Issue 288 | Correspondence | The Sun Magazine

Correspondence

I was impressed with Leonard Kriegel’s statements about proper male behavior [“A Rage to Live,” Interview by Derrick Jensen, September 1999]: “I prefer that idea that we hold back our tears. Why don’t we give that another chance? To think that somehow you’re going to be liberated by blubbering is ridiculous.” It’s about time someone spoke up! Can you imagine a generation of men raised from birth to be in touch with their feelings and emotions? Can you imagine a generation of men raised to notice and appreciate their similarities to women rather than fighting about their differences?

We need to return to the old-fashioned male roles. Hold back your tears, don’t express anything, and for God’s sake don’t ever be seen in a group of men enjoying each other! I think Kriegel’s hero, Ernest Hemingway, is the perfect male role model. Here is a man who held back his tears, who didn’t let messy emotions get in his way; a man whose favorite pastimes were hunting and watching bull fights; a man who was a drunk, a drug addict, and an abuser of women; a man who spent his life in and out of mental wards and whorehouses; a man whose final reward for holding back was to blow his head off with a shotgun; a man whose suicidal legacy had been handed down to generations. This is a man we can look up to!

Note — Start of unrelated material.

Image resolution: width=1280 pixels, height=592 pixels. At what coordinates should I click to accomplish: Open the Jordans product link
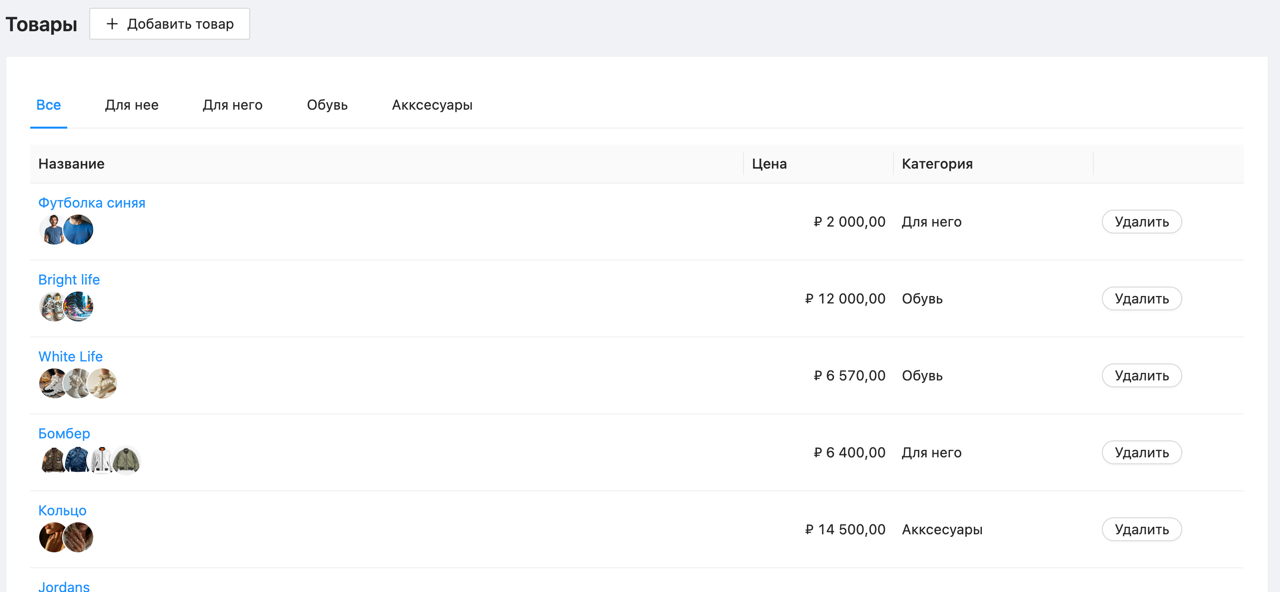point(64,586)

All of you lame, new-age excuses for men sitting around campfires whining in unison, listen up! Let’s return to the days of yore when fathers beat their sons into acts of valor, and mothers shamed them with the admonition that “boys don’t cry.” Let’s return to the roles we cherished before all these liberation movements robbed us of our right to be real men who grow up to fight, kill, and die in a war for corporate profit.

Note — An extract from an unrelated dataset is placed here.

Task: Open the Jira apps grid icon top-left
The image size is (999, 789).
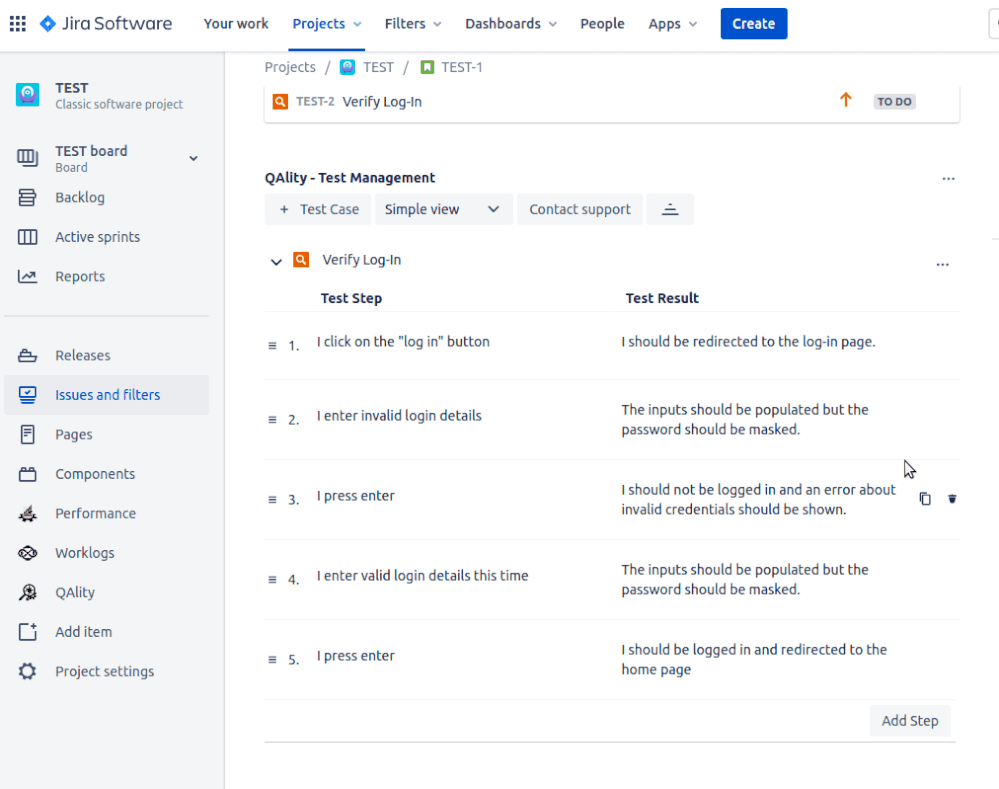Action: point(17,23)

Sam Daniels Pacific Grove, California

I loved the vigor of Leonard Kriegel’s voice, how he said he’d like to wrap his crutch around the heads of those who use the term “differently abled.” I was elated to find a man who unabashedly (and, nowadays, unfashionably) loves Hemingway — his heart and artistry, his philosophy of living and dying bravely, with dignity and grace. And I guess, like Kriegel, I’m a “believing nonbeliever,” and he has helped me to see more clearly why this is a good thing to be.

But I don’t understand why Kriegel polarizes crying and not crying, when he is so careful not to polarize believing and not believing. He says that believing too little leads to falseness. Isn’t it also true that a person can cry too little? The last thing a man wants to be is a crybaby, but if he needs to cry sometimes in the presence of someone he loves, why not ?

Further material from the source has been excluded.